### Votre consigne
Pouvez-vous donner la suite du récit de la cérémonie d'hommage aux quatre petites filles déportées d'Antibes, en reprenant juste après sa dernière phrase ?

===== Texte fourni

Le principal du collège fait preuve de la même gentillesse. Il souhaite la bienvenue à chacun d’entre nous.
Dans la cour, nos regards sont happés par la photo des jeunes victimes. Elle rappelle que les noms ont eu un visage... Hélas, le quatrième minois, celui d'Hélène Stern, nous manque...



Mais voilà qu’il faut ressortir du collège, pour dévoiler en premier lieu une plaque apposée à l’extérieur de l’établissement.

Michèle Merowka et Denise Holstein, 
en belle compagnie.

Je ne ferai pas ici la liste des officiels invités. Elle figurera dans le billet annoncé plus haut. Toujours est-il que l’un d’entre eux était préposé au dévoilement qui, je le précise pour les non-initiés, consiste à tirer le drapeau bleu-blanc-rouge qui dissimule la plaque jusqu’à ce moment solennel. 

Bien sûr, ce serait trop simple si ce morceau de tissu capitulait sans se rebeller face à l’ordre donné. La ficelle se rompt. Le drapeau ne bouge pas. Et là, bien sûr, on ne peut que rire tous ensemble, et encore plus quand le grand monsieur préposé au geste officiel monte sur la pointe des pieds, et tire bien fort sur le drapeau, qui cède enfin à son autorité bienveillante (c’est comme ça qu’on dit).
Les rires s’étouffent.
Le texte est dévoilé.
Chaque phrase en est lue par une voix enfantine.
Les sanglots se coincent dans les gorges.


Puis nous rentrons dans l’enceinte du collège, pour rejoindre nos sièges, dans la cour, devant la seconde plaque, celle qui porte les noms des 4 petites filles qui ont été déportées, parties de leur école, disparues d’Antibes, sans que quiconque sût alors ce qui leur était arrivé.

Le scénario n°1 se répète. Le drapeau français a décidément du mal à s'effacer devant ce que l’on veut mettre en lumière.
Rires.
Le même grand monsieur sautille un peu cette fois, pour décrocher le drapeau coincé. Gloussements.
Mais à nouveau il y parvient : ouf, l’honneur de la République et de l’École est sauf.
À nouveau les gorges se serrent, la gravité succède aux rires. La plaque est dévoilée. 



Une émotion semblable nous prendra ensuite lors des discours parfaits – je vais malgré tout citer deux noms – de notre Présidente, Michèle Merowka, et de M. Léonetti, le député-maire d’Antibes. 

L'un comme l'autre a su parler avec son cœur, et surtout s’adresser aux jeunes présents, sans les ennuyer, ni les sermonner. Les regards étaient droits. On était là dans le vrai, dans le ressenti, dans l’authentique célébration, très loin de la récupération politique, dont la tentation peut être grande. 
« La barbarie est moderne » nous dit tout de même M. Léonetti. On en frissonne.

==========
===== Lignes de données

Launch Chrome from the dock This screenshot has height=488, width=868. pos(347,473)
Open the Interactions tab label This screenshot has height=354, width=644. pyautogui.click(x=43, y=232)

==========

### Réponse
Et puis il y a aussi eu :

* La lecture de chaque nom par une petite fille du même âge, ou presque, que la victime.

* Le poème écrit et lu par Margherita. Il rend muettes les plus bavardes de l’assistance.



* Le chant déchirant d’une jeune soprano, Chrysta, entonnant : « Nuit et brouillard », de Jean Ferrat, un choix parfait, et rare. Il tire des larmes aux hommes, j'en témoigne.

* La prise de parole de Michelle Froissard, la fille d'une camarade de classe des sœurs Hirtz, dont le témoignage familial précieux a pu confirmer la présence dans cet établissement, qui était alors une école primaire. 

* L’intervention spontanée, surprenante, d’une dame dont les parents ont jadis tenté de protéger trois de ces fillettes (les sœurs Hirtz) sans succès, puisque, nous confirme-t-elle, celles-ci ont été arrêtées à Saint-Martin Vésubie, où on les pensait en sécurité dans une maison d'enfants. Elles en ont été arrachées, comme quelques autres enfants, avant même l'exode biblique que j'ai rapporté ici.  On le voit, pour les Juifs assignés à résidence, ce village n'a pas été qu'un "lieu de villégiature" paisible...


Cette photo le prouve, son récit laisse l’assistance médusée, tant il est précis et pertinent. Il répond sobrement aux questions restées si longtemps sans réponses. On l'applaudit. 

* Le reportage des collégiens. Debout devant devant leurs panneaux, ils nous les commentent avec dignité et compétence.




Le récit de Christos
(cliquez sur les photos pour les agrandir
et mieux lire le texte)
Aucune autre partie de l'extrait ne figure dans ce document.